ITEM 5. OTHER EVENTS

         On October 10, 2001, Province Healthcare Company (the "Company")
completed the issuance and sale of $172,500,000 aggregate principal amount of
the Company's 4 1/4% Convertible Subordinated Notes due 2008 for purchase by
qualified institutional buyers under Rule 144A of the Securities Act of 1933
(the "Notes"). The Notes were sold in a private transaction to the initial
purchasers, Merrill Lynch, Pierce, Fenner & Smith Incorporated, First Union
Securities, Inc., UBS Warburg LLC, and Banc of America Securities LLC. The
amount sold in the offering includes $22,500,000 principal amount of the Notes
issued upon the exercise by the initial purchasers of an option to cover
over-allotments. The Notes are convertible, at the election of the holder, into
shares of the Company's Common Stock at a conversion price of $41.55 per share.
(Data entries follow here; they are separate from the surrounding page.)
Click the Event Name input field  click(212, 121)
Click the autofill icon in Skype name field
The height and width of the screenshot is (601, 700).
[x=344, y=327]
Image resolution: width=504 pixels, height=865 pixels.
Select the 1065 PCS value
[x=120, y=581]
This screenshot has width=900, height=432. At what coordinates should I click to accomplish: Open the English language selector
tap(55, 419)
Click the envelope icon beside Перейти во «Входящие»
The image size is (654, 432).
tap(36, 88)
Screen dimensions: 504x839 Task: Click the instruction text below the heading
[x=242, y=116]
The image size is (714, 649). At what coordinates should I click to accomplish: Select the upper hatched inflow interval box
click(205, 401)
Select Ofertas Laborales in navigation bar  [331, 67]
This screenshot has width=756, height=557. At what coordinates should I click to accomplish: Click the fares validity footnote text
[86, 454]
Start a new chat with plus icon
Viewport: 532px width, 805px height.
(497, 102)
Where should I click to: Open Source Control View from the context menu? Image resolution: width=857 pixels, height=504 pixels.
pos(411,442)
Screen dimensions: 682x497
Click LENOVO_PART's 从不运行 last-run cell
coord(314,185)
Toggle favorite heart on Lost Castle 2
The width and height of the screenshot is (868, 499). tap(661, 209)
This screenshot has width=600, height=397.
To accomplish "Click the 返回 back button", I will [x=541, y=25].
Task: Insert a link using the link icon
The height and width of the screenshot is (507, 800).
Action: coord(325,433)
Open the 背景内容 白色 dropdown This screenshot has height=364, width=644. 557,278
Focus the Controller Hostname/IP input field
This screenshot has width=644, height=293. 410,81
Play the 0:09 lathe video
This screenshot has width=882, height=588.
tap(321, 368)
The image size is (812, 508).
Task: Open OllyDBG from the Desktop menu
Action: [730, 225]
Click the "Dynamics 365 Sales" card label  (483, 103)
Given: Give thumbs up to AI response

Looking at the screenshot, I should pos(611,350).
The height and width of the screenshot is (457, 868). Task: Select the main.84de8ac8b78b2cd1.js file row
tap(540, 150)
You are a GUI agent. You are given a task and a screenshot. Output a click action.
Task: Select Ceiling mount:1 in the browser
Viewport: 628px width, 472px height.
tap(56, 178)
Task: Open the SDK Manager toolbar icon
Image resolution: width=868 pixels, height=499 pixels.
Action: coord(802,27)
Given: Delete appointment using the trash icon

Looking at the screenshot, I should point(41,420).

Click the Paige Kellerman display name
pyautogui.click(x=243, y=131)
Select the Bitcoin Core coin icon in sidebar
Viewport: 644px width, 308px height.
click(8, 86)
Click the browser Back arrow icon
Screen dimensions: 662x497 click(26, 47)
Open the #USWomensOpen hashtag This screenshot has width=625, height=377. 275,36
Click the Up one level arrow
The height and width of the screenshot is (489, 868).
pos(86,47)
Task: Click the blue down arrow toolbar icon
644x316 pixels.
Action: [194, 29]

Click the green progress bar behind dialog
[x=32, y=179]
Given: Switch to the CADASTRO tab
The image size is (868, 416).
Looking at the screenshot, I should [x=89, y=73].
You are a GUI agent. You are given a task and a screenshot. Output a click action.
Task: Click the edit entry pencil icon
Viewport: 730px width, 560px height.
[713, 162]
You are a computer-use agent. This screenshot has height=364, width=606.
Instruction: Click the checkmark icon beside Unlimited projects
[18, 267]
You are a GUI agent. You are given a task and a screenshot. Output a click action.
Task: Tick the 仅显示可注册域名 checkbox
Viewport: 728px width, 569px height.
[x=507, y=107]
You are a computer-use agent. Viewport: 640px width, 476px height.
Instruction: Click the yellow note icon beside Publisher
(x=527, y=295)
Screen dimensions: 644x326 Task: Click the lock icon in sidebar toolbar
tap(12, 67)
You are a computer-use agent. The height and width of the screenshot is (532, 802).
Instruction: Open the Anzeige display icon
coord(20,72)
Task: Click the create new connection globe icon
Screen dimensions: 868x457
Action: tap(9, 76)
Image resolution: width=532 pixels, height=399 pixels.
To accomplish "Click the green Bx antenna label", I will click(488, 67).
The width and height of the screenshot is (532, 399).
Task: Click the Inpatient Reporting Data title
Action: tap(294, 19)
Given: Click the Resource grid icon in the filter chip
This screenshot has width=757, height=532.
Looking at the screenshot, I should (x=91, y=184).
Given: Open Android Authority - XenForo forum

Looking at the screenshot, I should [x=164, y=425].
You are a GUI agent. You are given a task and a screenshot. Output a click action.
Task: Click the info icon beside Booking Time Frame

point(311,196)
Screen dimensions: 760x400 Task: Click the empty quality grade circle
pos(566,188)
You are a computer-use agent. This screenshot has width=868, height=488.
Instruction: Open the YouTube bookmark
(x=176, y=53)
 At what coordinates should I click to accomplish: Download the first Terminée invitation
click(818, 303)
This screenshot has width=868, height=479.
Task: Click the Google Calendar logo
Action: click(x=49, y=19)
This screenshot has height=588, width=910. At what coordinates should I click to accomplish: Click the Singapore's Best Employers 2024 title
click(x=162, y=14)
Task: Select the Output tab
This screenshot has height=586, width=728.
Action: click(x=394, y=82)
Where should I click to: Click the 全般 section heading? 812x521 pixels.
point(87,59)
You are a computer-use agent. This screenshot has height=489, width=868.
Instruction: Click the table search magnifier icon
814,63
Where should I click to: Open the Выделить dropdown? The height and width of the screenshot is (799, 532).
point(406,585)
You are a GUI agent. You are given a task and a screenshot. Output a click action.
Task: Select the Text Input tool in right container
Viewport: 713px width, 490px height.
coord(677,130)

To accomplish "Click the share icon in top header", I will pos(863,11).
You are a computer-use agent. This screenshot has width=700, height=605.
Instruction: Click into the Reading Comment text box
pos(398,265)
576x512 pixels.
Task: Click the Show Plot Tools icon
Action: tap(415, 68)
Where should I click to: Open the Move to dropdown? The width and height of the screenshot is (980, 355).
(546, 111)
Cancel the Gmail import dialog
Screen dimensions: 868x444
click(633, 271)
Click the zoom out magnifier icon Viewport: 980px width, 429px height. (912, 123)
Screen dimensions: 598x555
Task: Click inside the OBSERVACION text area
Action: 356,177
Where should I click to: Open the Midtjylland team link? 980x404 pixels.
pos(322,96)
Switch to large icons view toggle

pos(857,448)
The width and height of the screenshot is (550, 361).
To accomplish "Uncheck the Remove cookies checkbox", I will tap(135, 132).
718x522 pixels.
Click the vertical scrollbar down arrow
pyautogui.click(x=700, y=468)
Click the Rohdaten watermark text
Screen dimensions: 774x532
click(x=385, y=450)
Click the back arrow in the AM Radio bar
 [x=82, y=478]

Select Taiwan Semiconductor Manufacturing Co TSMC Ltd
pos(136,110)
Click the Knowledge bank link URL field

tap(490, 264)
         The net proceeds of the offering will be used to repay any outstanding
borrowings under the Company's existing senior credit facility, for working
capital and for general corporate purposes, including potential acquisitions of
additional hospitals.

         The Notes and the Common Stock issuable upon the conversion of the
Notes have not been registered under the Securities Act, or any state securities
laws, and may be offered for resale only to qualified institutional buyers in
reliance on Rule 144A under the Securities Act or pursuant to another available
exemption from the registration requirements of the Securities Act.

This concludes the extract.